Le psychotique dénonce […] un double jeu : on me devine, on m’imite, alors que moi je ne devine et n’imite personne.
L’existence obsédante des autres traduit leur présence métaphysique, plus réelle à travers ces êtres hallucinés que ne l’est jamais leur présence physique.
Henriette s’esclaffe […] quand elle raconte sa persécution, parce que effectivement c’est drôle d’en parler ainsi, pour elle je ne sais pas trop, mais en tout cas pour un tiers, d’entendre et de voir quelqu’un qui se dit pincé par des êtres invisibles. Elle imite et précède le rire de ce vis-à-vis, en quelque sorte par anticipation.
La voie de la sémiologie et des mécanismes ne mène nulle part si ce n’est à des subtilités cliniques de plus en plus précises mais sans signification.

TÂCHES DEMANDÉES:
1. Répondez aux questions suivantes à partir du texte sur la psychose.
(a) Que dénonce le psychotique ?
(b) Par quoi Henriette se dit-elle pincée ?
(c) À quoi mène la voie de la sémiologie et des mécanismes ?
2. Extrayez du texte sur la psychose tout le passage qui va de « Le psychotique dénonce » jusqu'à « sorte par anticipation. », sans rien y changer.

ENREGISTREMENTS FOURNIS:
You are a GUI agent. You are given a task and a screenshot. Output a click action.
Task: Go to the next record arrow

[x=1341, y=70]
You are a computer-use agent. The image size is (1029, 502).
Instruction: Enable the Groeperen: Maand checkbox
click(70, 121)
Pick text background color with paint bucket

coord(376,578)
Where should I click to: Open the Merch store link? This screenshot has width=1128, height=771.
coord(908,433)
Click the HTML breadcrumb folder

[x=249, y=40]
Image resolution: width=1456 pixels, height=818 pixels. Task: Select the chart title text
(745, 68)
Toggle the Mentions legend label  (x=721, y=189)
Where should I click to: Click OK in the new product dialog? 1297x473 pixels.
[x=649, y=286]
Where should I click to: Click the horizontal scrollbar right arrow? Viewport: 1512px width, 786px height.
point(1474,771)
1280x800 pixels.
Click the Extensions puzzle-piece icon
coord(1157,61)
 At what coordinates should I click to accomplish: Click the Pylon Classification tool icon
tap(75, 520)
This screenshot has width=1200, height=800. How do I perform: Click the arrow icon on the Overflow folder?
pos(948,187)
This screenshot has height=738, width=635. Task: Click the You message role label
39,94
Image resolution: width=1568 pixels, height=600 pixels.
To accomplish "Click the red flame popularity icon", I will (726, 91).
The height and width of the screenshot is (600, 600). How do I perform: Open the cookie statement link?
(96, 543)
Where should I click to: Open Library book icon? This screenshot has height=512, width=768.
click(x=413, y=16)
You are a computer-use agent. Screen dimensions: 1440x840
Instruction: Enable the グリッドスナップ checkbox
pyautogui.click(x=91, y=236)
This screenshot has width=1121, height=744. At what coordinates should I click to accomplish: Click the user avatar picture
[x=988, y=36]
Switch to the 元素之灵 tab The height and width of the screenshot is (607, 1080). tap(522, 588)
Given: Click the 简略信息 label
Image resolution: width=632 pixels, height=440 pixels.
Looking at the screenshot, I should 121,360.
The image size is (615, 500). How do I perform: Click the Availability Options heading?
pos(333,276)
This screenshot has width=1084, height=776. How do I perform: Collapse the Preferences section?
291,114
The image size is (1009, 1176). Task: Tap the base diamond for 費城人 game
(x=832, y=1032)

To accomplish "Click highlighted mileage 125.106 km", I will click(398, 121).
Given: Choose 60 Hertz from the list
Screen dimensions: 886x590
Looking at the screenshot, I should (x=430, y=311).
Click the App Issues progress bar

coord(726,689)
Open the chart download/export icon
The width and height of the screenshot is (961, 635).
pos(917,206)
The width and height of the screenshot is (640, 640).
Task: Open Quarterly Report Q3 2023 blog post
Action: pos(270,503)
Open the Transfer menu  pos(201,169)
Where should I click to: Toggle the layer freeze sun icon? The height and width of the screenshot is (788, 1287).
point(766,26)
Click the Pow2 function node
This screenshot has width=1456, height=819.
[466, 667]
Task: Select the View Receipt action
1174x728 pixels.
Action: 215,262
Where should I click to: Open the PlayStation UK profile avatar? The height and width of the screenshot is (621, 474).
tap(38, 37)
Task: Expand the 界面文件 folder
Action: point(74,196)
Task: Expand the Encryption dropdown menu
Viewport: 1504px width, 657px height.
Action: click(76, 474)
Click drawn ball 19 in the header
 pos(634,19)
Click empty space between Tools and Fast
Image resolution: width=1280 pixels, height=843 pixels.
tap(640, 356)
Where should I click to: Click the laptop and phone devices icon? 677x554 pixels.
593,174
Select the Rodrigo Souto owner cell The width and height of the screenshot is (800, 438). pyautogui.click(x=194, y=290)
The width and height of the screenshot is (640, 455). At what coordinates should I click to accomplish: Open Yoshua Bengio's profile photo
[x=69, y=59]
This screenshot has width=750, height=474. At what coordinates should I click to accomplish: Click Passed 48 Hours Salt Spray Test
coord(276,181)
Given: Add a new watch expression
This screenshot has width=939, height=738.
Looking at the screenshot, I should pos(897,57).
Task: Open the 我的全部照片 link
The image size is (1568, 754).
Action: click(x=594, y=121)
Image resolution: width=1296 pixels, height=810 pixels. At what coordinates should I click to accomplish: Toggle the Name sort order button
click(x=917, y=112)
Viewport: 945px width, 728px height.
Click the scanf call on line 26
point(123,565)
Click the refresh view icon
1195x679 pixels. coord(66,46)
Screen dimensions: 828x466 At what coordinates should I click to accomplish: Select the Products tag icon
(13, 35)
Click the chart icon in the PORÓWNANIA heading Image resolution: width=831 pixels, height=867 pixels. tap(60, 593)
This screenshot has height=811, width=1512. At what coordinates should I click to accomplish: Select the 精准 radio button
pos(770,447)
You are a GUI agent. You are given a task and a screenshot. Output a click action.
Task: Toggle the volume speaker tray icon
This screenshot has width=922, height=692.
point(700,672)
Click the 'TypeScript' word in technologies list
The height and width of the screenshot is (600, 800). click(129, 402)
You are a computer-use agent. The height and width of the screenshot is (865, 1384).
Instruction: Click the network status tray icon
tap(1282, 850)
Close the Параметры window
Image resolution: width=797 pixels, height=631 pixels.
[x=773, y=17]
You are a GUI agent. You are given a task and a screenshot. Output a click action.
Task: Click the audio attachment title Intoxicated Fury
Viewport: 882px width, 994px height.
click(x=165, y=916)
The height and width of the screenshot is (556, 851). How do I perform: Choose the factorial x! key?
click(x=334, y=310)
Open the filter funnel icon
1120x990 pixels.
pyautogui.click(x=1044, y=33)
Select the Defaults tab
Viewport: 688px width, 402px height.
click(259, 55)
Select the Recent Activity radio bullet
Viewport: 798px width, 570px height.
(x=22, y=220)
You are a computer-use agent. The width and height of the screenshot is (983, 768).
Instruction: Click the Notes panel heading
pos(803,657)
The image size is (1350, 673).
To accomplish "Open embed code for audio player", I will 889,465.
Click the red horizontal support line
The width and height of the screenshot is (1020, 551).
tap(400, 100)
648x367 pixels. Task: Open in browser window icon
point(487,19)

RÉPONSES:
1.
(a) Un double jeu.
(b) Par des êtres invisibles.
(c) Nulle part, si ce n'est à des subtilités cliniques de plus en plus précises mais sans signification.

2.
Le psychotique dénonce […] un double jeu : on me devine, on m’imite, alors que moi je ne devine et n’imite personne.
L’existence obsédante des autres traduit leur présence métaphysique, plus réelle à travers ces êtres hallucinés que ne l’est jamais leur présence physique.
Henriette s’esclaffe […] quand elle raconte sa persécution, parce que effectivement c’est drôle d’en parler ainsi, pour elle je ne sais pas trop, mais en tout cas pour un tiers, d’entendre et de voir quelqu’un qui se dit pincé par des êtres invisibles. Elle imite et précède le rire de ce vis-à-vis, en quelque sorte par anticipation.